*TASK*. Where the records below reach the line containing "Given: Expand the 0x32 value dropdown", start transcribing, and end with the line containing "Open the privacy policy", exactly and with nothing else added.

=== Begin Enclosure ===

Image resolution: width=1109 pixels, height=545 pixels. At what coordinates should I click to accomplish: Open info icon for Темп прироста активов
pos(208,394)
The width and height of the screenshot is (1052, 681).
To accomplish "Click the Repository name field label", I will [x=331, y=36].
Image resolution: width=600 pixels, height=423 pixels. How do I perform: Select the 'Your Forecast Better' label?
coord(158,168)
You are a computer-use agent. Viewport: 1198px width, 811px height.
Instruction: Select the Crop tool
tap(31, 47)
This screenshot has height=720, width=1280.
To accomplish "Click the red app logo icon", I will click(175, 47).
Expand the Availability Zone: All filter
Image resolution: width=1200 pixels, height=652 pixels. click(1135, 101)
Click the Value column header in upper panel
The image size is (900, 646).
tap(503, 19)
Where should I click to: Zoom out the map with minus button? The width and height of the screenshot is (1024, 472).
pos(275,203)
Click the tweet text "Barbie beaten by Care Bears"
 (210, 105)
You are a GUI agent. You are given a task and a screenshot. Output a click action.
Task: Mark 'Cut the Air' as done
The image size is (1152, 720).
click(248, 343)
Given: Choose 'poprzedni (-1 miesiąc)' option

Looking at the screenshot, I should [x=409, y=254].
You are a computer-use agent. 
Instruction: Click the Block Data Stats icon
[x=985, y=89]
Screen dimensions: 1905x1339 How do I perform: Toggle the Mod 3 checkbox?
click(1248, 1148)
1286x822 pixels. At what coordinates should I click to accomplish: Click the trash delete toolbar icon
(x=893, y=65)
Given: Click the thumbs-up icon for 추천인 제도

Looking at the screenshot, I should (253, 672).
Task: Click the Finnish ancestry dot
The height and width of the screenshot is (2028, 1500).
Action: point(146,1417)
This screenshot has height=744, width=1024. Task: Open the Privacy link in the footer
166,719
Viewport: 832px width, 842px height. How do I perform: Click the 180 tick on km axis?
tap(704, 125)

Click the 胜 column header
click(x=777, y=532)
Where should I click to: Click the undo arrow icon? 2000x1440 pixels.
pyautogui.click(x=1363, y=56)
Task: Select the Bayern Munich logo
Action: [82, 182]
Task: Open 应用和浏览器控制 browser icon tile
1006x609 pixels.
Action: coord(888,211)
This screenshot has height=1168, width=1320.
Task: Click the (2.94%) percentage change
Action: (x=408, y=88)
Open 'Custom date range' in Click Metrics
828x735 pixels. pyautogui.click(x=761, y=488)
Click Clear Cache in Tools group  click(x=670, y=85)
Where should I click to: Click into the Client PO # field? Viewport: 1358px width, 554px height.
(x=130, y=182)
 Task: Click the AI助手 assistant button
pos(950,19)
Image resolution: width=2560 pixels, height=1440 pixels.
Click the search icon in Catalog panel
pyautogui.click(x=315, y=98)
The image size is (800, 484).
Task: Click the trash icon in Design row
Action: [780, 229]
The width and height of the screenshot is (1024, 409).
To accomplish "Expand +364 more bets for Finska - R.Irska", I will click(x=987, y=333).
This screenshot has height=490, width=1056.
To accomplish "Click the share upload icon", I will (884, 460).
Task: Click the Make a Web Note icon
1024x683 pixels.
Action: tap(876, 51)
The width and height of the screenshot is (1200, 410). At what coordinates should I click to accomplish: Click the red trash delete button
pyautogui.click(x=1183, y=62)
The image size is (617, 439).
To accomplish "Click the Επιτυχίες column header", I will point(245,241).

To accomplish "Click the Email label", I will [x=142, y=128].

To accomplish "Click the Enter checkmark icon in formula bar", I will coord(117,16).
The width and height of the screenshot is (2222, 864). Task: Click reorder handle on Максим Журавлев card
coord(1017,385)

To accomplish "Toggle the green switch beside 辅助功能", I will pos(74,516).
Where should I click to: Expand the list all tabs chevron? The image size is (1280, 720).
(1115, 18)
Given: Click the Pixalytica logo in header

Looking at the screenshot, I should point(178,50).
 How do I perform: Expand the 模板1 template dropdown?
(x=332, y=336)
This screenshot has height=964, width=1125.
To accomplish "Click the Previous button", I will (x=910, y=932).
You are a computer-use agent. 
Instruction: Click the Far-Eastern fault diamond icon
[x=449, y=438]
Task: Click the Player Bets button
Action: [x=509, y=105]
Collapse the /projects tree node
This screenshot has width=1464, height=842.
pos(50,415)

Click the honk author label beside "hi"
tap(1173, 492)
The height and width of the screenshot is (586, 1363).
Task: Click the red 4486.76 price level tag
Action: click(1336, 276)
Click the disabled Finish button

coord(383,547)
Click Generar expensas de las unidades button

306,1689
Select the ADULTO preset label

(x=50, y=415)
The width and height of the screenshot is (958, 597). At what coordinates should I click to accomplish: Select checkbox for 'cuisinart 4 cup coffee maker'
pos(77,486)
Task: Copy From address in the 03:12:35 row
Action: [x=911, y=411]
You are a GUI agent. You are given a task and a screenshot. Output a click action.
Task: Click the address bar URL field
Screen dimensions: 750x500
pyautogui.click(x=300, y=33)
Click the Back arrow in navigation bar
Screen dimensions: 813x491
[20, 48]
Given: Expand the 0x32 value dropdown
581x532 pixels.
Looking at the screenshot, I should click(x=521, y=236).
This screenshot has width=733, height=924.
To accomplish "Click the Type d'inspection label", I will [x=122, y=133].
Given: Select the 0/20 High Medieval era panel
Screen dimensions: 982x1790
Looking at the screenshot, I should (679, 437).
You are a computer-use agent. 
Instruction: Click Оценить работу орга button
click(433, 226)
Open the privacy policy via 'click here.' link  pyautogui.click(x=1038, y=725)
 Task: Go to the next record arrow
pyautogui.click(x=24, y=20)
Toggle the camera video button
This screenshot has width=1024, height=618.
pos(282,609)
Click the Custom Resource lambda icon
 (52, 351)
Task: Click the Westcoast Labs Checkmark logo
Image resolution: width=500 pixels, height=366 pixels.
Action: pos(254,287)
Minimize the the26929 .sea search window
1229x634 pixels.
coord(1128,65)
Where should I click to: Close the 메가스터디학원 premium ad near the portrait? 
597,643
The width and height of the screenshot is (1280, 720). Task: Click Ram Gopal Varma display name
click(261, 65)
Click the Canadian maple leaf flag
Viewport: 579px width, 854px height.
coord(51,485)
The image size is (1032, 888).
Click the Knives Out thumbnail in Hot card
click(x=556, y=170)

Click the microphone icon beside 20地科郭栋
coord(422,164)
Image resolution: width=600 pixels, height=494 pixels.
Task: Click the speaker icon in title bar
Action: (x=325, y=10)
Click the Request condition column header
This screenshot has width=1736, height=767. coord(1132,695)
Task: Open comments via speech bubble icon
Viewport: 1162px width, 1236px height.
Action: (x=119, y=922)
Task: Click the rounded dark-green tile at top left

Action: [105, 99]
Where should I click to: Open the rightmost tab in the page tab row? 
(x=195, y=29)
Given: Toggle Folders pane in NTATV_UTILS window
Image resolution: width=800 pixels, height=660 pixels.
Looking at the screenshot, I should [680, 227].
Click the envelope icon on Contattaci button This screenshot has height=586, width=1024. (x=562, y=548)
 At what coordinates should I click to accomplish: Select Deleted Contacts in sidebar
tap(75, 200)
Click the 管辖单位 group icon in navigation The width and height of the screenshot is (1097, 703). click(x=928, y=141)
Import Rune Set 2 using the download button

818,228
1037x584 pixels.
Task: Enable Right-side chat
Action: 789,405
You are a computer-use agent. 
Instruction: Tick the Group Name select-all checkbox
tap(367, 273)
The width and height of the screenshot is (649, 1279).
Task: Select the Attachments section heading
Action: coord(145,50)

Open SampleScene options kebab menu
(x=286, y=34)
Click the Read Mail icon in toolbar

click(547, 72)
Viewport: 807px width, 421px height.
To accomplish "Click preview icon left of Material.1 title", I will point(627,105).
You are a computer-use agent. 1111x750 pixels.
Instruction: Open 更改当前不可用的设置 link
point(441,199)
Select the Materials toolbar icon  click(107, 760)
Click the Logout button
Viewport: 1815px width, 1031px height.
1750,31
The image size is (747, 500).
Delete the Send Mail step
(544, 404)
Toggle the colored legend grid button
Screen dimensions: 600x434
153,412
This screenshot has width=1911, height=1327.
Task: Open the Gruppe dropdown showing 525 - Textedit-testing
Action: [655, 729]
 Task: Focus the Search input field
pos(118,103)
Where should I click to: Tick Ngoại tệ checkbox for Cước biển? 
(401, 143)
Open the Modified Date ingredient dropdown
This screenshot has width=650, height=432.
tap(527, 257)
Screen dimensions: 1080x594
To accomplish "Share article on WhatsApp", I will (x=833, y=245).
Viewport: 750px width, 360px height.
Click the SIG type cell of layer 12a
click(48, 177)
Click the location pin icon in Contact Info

=== End Enclosure ===

*THE COMPLETED TASK*.
Given: Expand the 0x32 value dropdown
581x532 pixels.
Looking at the screenshot, I should click(x=521, y=236).
This screenshot has width=733, height=924.
To accomplish "Click the Type d'inspection label", I will [x=122, y=133].
Given: Select the 0/20 High Medieval era panel
Screen dimensions: 982x1790
Looking at the screenshot, I should (679, 437).
You are a computer-use agent. 
Instruction: Click Оценить работу орга button
click(433, 226)
Open the privacy policy via 'click here.' link  pyautogui.click(x=1038, y=725)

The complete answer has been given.